De vraag is ‘waarom’? Het antwoord voor de hand liggend. Ik vind het hartstikke super- keispannend. Een interview over mijn website voor de LEF, oké. Wie leest de LEF, een verslavend magazine, nou? (Sorry Jolande en Lotje, jullie hebben echt een supertof magazine!) Een TED talk over ‘stigma en destigmatisering’ van verslaving op de Dag van Herstel; dat is meer ‘preken voor eigen parochie’. Maar een interview met mezelf, over mezelf met een journalist van Medisch Contact? Dat is gewoon bestwel eng.
Een interview dat gelezen gaat worden door heel medisch Nederland, dat leest lekker weg toch, zo’n verslaafde collega, met name genoemd. Bovendien ben ik ruim twintig jaar dokter en daarvoor nog twee jaar co-assistent geweest. Doordat de opleiding tot tropenarts een gecombineerd specialisme is en je als anesthesioloog (in opleiding) met heel veel collega specialismen te maken hebt én ik in verschillende ziekenhuizen gewerkt heb, zijn er nogal wat zorgverleners die mij (denken te) kennen. En een mening hebben, uiteraard. Want oordeelloos luisteren, zoals we op de meetings doen, of openheid van geest betrachten, één van de spirituele uitgangsprincipes van het NA/AA herstelprogramma; het zijn geen zaken waarin dokters uitblinken. En dat is een eufemisme..

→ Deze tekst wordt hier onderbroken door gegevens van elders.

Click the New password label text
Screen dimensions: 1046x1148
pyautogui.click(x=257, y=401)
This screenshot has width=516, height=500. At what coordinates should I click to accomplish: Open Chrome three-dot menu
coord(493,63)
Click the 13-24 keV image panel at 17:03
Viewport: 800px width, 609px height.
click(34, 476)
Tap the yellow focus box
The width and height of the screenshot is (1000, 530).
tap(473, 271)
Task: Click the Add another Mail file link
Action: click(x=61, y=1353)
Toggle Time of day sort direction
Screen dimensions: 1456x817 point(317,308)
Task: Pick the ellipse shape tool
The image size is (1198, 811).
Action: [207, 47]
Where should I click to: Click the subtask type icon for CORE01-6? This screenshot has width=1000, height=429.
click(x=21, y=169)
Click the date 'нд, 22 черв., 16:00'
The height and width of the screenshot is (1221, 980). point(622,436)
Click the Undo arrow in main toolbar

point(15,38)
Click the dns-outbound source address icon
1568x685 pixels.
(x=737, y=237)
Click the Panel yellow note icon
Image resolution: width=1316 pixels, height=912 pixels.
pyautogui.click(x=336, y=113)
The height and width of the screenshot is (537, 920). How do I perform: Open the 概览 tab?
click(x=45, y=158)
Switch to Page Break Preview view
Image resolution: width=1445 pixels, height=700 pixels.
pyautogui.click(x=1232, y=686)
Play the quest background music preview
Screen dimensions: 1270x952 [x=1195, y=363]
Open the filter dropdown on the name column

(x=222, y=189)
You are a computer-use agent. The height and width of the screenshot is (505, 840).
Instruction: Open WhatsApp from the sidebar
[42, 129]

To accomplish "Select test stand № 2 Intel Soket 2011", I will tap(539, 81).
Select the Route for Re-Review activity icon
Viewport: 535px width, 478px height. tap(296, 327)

Maar het engst eraan vind ik nog dat mijn verhaal tijdens het interview misschien niet tot zijn recht komt. Niet op papier komt te staan zoals het is..Â
Ik wil graag eerlijkheid, herkenbaarheid en invoelbaarheid betrachten. Voor de ongeveer 15% artsen en/of andere zorgverleners die met problematisch middelengebruik kampen (ja, lieve mensen, 3% hoger dan het ‘overall gemiddelde’ onder de Nederlandse bevolking). En, ook heel belangrijk, voor hun omgeving. Mensen die om hen geven en zich zorgen maken.
Daarom ben ik deze website begonnen, daarom ben ik personal coach, voorlichter en verslavingsarts io. geworden. En spannend, och spannend was het vanaf het begin al. Vanaf dat ik een plan had -nog weinig concreet- en me een weg naar de directiekamer van Zorg van de Zaak (de organisatie die eigenaar is van mijn toenmalige ziekenhuis) blufte. En daar tot mijn verbazing iemand trof die geloofde in mijn ideeën, want erg concreet waren mijn plannen toen nog niet. Nog altijd heel veel dank daarvoor, Jasper!
Bagatelliseer ik nu? Zonder verkleinwoordjes dan toch.. 🙂
P.S. Het kan altijd nog zijn dat ik het zo verpruts dat mijn verhaal ‘niet geschikt voor publicatie’ wordt geacht.. Hihi.